Dunkirk NY – When it comes to writing, I am always of two minds. The first is that I feel I have something to say, and writing it down will help clear it up. The second is that I have nothing to say, and writing it down really won’t make a damn bit of difference. So I tend to dawdle, getting the urge to write, and then suppressing that urge. It leads to less posting.  But I’ve been cleaning my attic the last four days in anticipation of insulating it, and so perhaps this post will be the mental part of that, purging the attic of my mind (with apologies to the Grateful Dead).

What they do now when they insulate an attic is put down a layer of some sort of foam right on the floor that fills in cracks and such. Apparently they don’t use the old fiberglass batting along the ceiling, which was what I had been thinking would happen. The stuff, once it’s on the floor, seems to make the attic unusable, as I presume you can’t walk on it. That’s a loss, not so much for me, but for whoever gets the house next, as it’s a lot of space to lose. For me, getting rid of all the stuff in there means I won’t really need the attic anymore, as I doubt I will be collecting enough stuff to fill it. A small storage space can be set aside, so we will do that, but otherwise it’s served its purpose. At the very least the kids won’t have to clean it out.
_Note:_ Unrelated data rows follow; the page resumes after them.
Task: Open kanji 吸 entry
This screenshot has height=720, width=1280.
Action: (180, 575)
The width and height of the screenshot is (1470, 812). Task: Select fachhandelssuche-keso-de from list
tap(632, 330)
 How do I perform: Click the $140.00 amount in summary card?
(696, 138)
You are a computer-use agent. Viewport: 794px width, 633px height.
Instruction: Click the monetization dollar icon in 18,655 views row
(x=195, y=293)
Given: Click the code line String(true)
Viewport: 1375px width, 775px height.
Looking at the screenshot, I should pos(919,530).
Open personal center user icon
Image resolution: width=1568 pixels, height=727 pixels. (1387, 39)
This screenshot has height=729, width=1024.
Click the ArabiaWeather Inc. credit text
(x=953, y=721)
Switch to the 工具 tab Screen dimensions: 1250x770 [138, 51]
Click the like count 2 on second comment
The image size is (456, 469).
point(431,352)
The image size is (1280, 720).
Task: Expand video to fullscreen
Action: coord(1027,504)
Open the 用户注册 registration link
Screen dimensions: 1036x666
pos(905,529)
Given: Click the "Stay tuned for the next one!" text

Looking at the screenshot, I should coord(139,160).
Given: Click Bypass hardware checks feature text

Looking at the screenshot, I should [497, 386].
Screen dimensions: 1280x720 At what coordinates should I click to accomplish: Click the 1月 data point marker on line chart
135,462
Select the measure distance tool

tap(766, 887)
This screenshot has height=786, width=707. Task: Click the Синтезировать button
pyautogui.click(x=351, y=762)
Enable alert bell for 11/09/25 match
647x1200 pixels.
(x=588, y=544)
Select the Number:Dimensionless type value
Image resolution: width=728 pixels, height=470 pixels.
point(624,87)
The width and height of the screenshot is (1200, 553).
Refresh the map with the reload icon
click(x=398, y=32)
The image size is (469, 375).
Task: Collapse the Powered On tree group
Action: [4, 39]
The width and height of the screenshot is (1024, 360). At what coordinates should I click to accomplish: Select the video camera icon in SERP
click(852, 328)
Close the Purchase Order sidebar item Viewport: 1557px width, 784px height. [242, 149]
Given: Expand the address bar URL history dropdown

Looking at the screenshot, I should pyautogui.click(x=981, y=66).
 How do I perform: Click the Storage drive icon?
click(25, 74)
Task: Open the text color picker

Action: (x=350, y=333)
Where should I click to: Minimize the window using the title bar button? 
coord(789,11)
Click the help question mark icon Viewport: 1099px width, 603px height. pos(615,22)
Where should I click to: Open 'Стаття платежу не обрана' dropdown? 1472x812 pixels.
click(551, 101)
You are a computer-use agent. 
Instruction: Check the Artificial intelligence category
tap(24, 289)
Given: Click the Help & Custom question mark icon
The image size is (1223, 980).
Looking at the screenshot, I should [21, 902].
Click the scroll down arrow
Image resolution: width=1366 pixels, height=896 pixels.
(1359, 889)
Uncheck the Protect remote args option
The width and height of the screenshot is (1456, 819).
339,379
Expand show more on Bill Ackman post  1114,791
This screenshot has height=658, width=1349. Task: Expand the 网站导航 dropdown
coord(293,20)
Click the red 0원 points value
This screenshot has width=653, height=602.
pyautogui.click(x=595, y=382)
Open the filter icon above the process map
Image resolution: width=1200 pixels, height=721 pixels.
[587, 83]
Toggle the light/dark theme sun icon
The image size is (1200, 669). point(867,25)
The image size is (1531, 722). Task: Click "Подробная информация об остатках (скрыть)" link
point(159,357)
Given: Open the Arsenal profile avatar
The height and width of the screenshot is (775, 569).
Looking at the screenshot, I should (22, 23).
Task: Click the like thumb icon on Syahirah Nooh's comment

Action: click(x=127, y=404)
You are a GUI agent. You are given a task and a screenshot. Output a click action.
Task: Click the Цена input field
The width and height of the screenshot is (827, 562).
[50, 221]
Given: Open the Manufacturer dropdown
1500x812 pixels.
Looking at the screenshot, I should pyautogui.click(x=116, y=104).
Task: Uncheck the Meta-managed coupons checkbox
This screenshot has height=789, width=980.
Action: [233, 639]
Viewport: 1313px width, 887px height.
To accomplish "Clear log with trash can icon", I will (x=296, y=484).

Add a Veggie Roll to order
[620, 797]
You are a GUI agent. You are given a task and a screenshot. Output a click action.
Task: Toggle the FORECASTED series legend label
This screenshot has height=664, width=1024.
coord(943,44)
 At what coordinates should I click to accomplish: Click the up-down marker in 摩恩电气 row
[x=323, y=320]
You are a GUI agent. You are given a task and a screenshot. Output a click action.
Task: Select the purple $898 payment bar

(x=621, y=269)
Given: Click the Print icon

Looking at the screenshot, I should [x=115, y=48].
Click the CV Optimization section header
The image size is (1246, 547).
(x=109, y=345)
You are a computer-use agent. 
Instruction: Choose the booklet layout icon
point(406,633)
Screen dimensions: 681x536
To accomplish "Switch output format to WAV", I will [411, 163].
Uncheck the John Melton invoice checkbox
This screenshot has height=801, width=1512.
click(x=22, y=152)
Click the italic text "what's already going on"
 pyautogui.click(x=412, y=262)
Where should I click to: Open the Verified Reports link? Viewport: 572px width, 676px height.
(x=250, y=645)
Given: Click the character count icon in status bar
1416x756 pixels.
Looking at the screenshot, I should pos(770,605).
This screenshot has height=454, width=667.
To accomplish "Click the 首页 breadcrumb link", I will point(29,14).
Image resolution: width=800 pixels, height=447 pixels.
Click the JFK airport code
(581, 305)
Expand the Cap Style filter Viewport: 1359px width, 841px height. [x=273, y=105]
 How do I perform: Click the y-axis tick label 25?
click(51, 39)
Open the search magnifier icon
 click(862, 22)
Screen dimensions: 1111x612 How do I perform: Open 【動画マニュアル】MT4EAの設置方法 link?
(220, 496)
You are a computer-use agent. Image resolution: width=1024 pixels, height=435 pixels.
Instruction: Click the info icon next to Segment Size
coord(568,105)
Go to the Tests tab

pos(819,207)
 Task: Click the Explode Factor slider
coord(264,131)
Purging an attic is purging memories, purging the past. About 85% of the stuff I had up there was books. You can’t get rid of books anymore. Nobody wants them, and especially nobody wants theatre books. I have all of Tony’s books there as well, but his collection is more history-related (Civil War and WW2), and there’s a little more of a demand for those. My kids each had an area, but there is really nothing much that they want saved. Their approach to their own past is different, I suppose. Since none of them truly have careers yet, there’s not much to save from work achievements. They don’t read books, nor really collect much of anything. My daughter has her stuffed animals, my middle son has a collection of role-playing gear, and my youngest son has baseball cards, but they do not seem all that eager to have it all. None of them really have a place for storage anyway, so it’s all been there since they moved out. Will they change their minds in 25 years? Who knows.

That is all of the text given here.